Il cinema di Bernardo Bertolucci. Cosa resta?

Due anni fa il regista Bernardo Bertolucci (Parma, 16 marzo 1941 – Roma, 26 novembre 2018)
Bernardo Bertolucci, un regista sopravvalutato. Gli unici due suoi film che riescono, a posteriori, a resistere al vaglio del tempo come opere d’arte, sono Prima della Rivoluzione e l’Ultimo Imperatore. Novecento e L’Ultimo Tango a Parigi vanno riposti in uno scantinato. Sanno ormai di muffa e non sono più guardabili. Sono al limite della propaganda marxista il primo e della pornografia il secondo. Il resto della filmografia del Bertolucci contiene tanta fuffa che si è voluto spacciare per opere d’arte.

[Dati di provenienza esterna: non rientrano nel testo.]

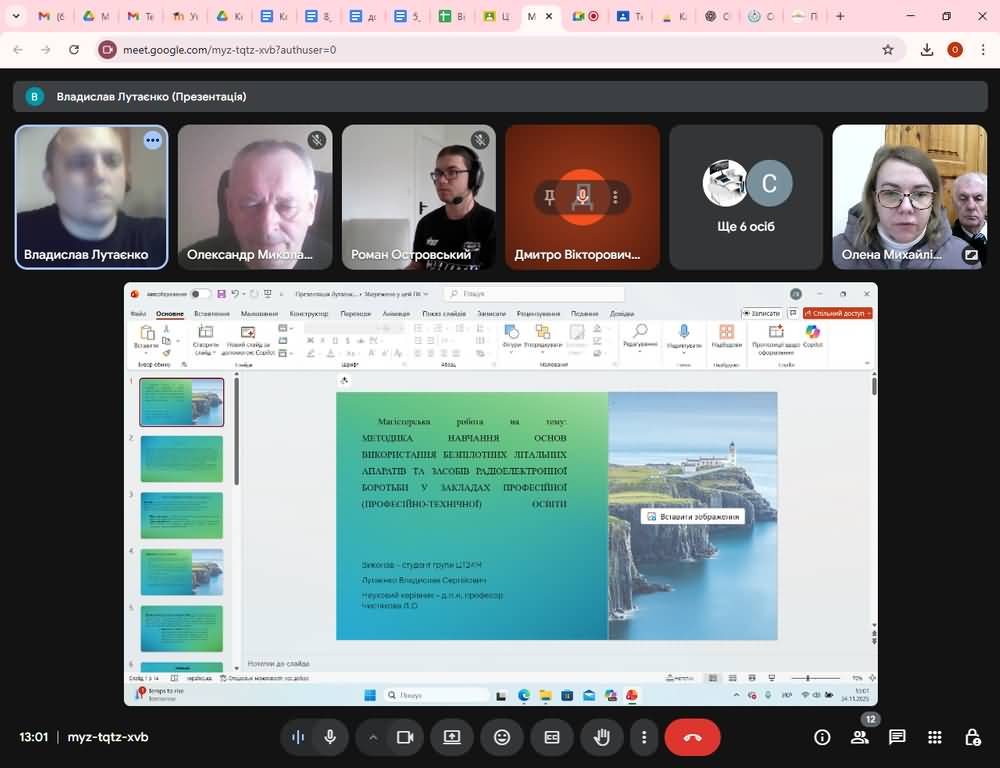Open host controls lock icon
This screenshot has height=768, width=1000.
pos(972,737)
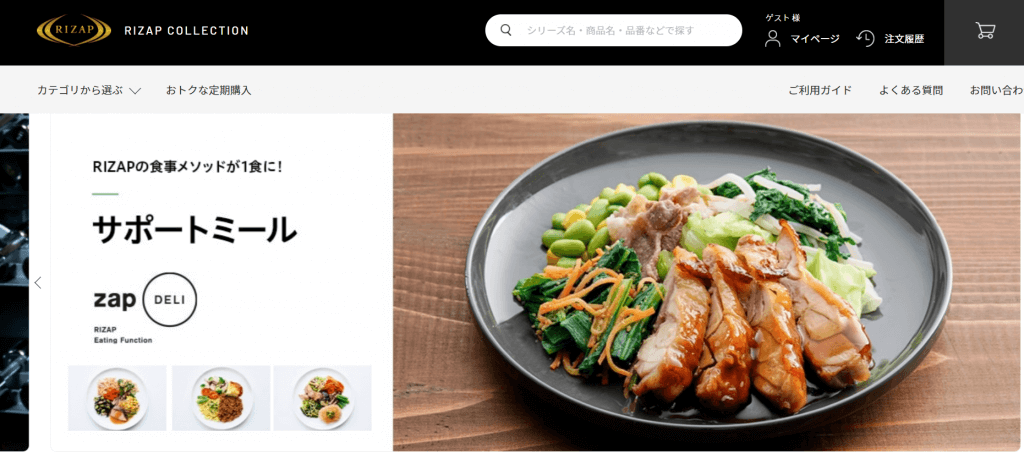1024x453 pixels.
Task: Go to よくある質問 link
Action: [910, 91]
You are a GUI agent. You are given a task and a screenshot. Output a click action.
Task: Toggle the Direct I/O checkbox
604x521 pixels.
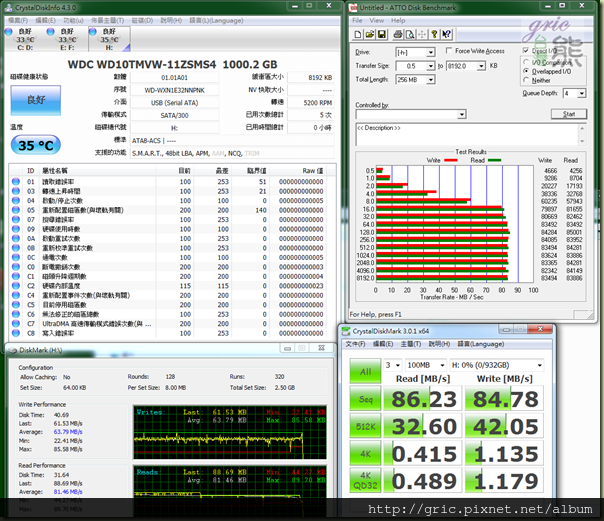point(526,50)
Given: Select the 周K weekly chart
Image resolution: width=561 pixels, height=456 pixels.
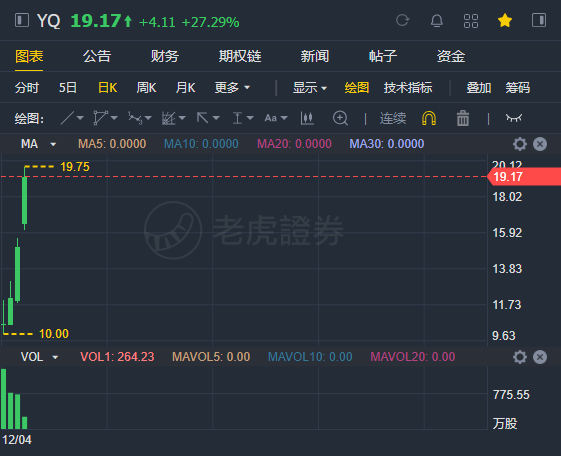Looking at the screenshot, I should pos(146,88).
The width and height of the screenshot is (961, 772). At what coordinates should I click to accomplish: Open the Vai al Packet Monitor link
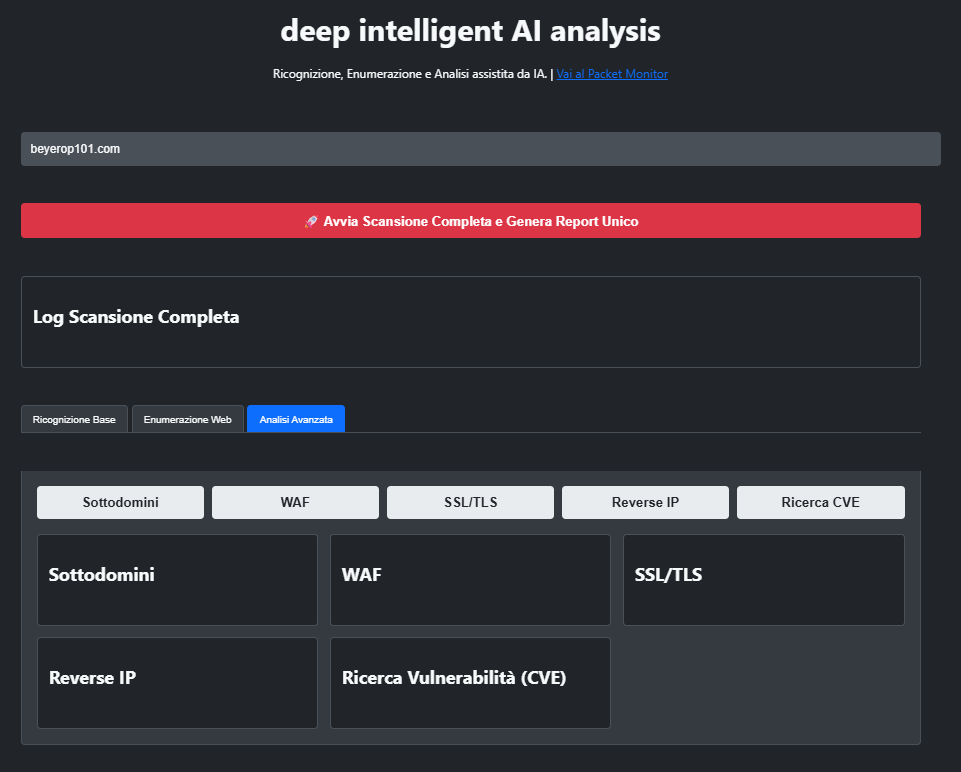pos(612,73)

Meglio il tricolore bianco, rosso e verde che lo sventolio della bandiera rossa alla fine di Novecento e l’olio d’oliva extra-vergine al posto del burro in Ultimo Tango a Parigi. Bernardo Bertolucci è rimasto un buon borghese (con tanto di matrimonio e di palco all’opera a Parma) alla fine di Prima della Rivoluzione con velleità di rivoluzionario marxista. Forse ‘non si può vivere senza Rossellini’, ma benissimo senza Bertolucci.